Material provided

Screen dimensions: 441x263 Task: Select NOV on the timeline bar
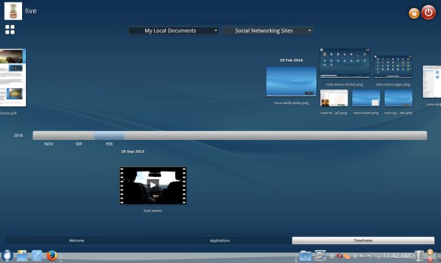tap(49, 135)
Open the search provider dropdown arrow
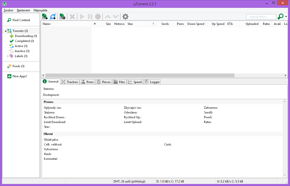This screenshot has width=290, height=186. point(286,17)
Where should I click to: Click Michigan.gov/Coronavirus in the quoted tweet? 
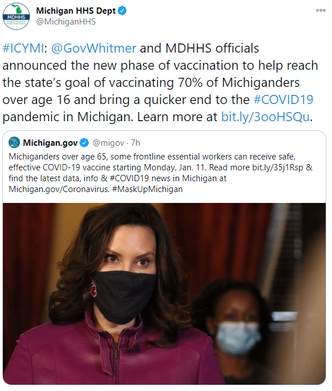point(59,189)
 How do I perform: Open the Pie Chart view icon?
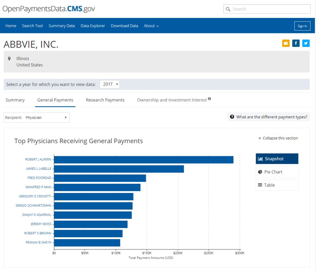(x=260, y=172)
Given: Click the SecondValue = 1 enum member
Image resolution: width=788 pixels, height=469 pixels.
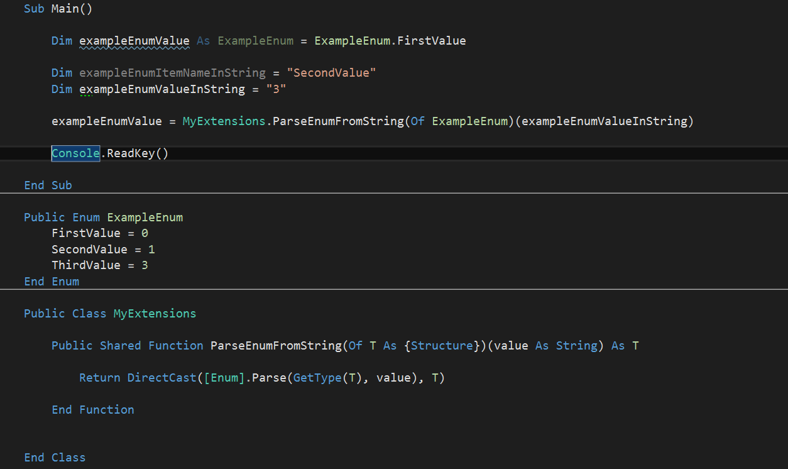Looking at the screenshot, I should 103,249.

---

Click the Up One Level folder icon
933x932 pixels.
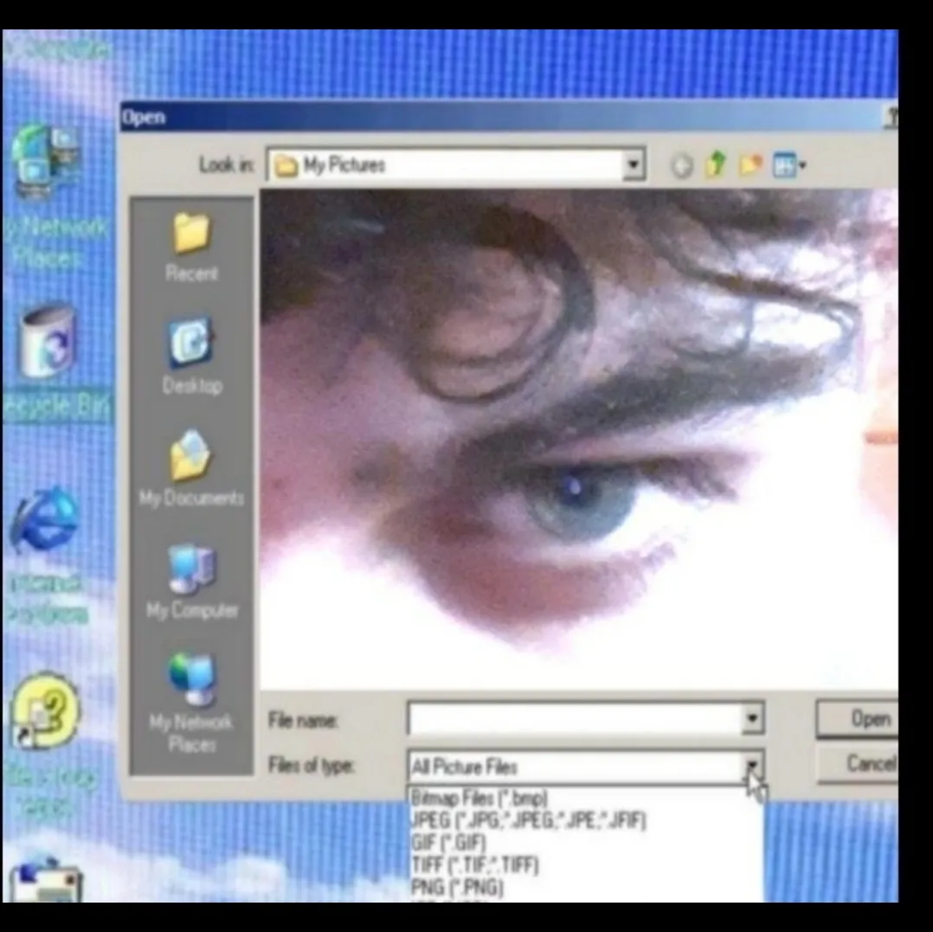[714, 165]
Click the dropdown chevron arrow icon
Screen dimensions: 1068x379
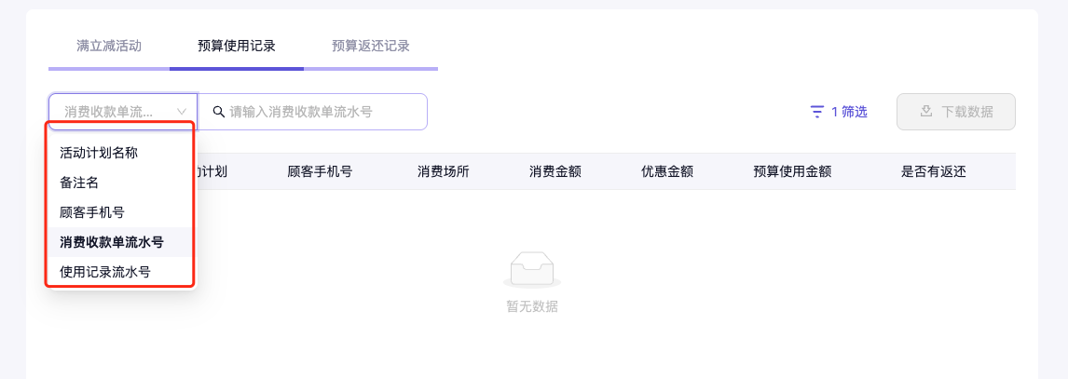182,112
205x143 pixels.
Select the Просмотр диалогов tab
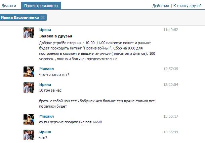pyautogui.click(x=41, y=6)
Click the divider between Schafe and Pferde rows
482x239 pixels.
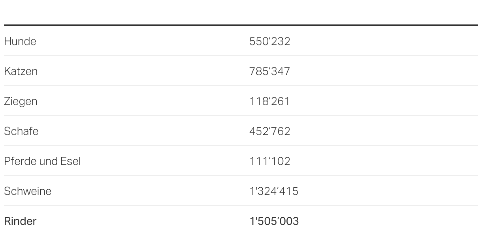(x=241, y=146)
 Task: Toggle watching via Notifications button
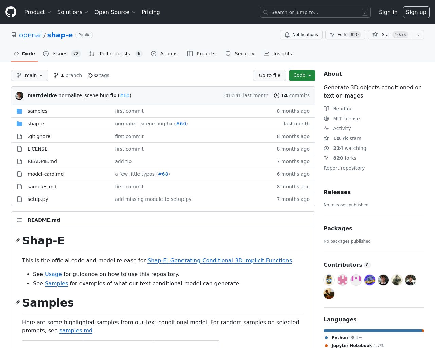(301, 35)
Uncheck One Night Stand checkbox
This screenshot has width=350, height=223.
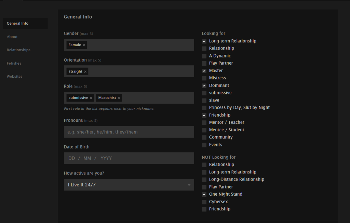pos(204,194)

Exercise aim
Look above for the line containing "Select the Просмотр диалогов tab", then copy exactly from it through the line containing "Uncheck One Night Stand checkbox", keeping both and leaving out pictures. Add nothing else.

Completed exercise
Select the Просмотр диалогов tab
pyautogui.click(x=41, y=6)
Click the divider between Schafe and Pferde rows
482x239 pixels.
(x=241, y=146)
 Task: Toggle watching via Notifications button
(301, 35)
Uncheck One Night Stand checkbox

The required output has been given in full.